## Text
· · · · ·

After Jennifer Heenan had a heart attack when she was just 40, her cardiologist told her that out of his thousands of patients she was one of only three he had ever treated with spontaneous coronary artery dissection (SCAD), a rare condition that mostly affects young to middle-aged women.
Since then, she and her identical twin sister Karen, from Bathgate, have been raising funds for charity Beat SCAD in a bid to increase awareness of the under-diagnosed condition.
The sisters’ most recent fundraising effort was to lace up their hiking boots and take on the 96-mile challenge of the West Highland Way.
Jennifer said: “My SCAD came completely out of the blue when I was at work. One minute I felt fine, the next minute I felt nauseous, warm and faint. I tried to carry on as normal for a few seconds before experiencing crushing chest pain.”
She went home early before a friend drove her to see the doctor, who called an ambulance for her. She said: “The next couple of hours were a bit of a blur as I had numerous ECGs and then a blood test that finally showed that I had in fact had a heart attack, which was a huge shock for me.”
Doctors told Jennifer they were surprised at the diagnosis due to her young age. After a barrage of tests and a week-long stay in hospital, Jennifer was told it was spontaneous coronary artery dissection. The condition, that can’t be predicted or protected from, has been reported in people from the ages of 18 to 80, but the majority of cases are in young to middle-aged women who can be at greater risk due to the lack of awareness of SCAD.

· · · · ·

## Explore the material
1/ Please answer these questions from the SCAD article:
(a) How old was Jennifer when she had her heart attack?
(b) How many miles is the West Highland Way challenge that the sisters took on?
(c) How long was Jennifer's stay in hospital?
2/ Update the passage of the SCAD article from "Since then, she" up to and including "the under-diagnosed condition.", putting "collecting money" in place of "raising funds", and write out the result.
The rows are drawn from a different source than the SCAD article.

## Extracted entries
· · · · ·

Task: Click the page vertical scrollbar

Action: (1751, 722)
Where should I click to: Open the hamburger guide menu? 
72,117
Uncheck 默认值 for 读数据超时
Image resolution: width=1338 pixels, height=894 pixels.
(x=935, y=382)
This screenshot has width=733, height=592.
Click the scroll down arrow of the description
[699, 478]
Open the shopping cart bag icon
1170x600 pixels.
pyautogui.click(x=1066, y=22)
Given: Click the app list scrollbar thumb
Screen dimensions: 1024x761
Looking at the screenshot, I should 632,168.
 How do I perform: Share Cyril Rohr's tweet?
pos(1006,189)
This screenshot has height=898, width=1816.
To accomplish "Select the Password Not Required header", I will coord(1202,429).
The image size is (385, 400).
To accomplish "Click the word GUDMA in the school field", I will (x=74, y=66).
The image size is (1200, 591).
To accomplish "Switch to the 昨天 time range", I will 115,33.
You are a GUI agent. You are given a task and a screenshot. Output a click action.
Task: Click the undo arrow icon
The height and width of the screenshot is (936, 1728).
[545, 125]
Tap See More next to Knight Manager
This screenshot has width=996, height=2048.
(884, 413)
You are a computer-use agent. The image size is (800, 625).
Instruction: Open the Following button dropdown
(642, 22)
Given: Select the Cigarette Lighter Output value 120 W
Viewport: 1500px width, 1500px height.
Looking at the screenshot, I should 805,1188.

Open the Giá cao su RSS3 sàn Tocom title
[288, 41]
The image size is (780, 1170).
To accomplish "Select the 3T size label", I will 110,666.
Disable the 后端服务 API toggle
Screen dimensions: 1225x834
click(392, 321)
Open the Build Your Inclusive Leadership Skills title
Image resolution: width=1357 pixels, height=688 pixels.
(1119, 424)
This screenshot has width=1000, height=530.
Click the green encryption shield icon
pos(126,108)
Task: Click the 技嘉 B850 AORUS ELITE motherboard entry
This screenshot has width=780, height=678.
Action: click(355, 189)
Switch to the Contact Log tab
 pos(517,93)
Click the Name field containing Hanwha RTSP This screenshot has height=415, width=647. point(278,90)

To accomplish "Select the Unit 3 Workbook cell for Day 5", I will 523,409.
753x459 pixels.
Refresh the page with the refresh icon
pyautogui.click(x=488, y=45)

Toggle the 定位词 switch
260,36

· · · · ·

## Task-by-task solutions
1/
(a) 40
(b) 96 miles
(c) A week

2/
Since then, she and her identical twin sister Karen, from Bathgate, have been collecting money for charity Beat SCAD in a bid to increase awareness of the under-diagnosed condition.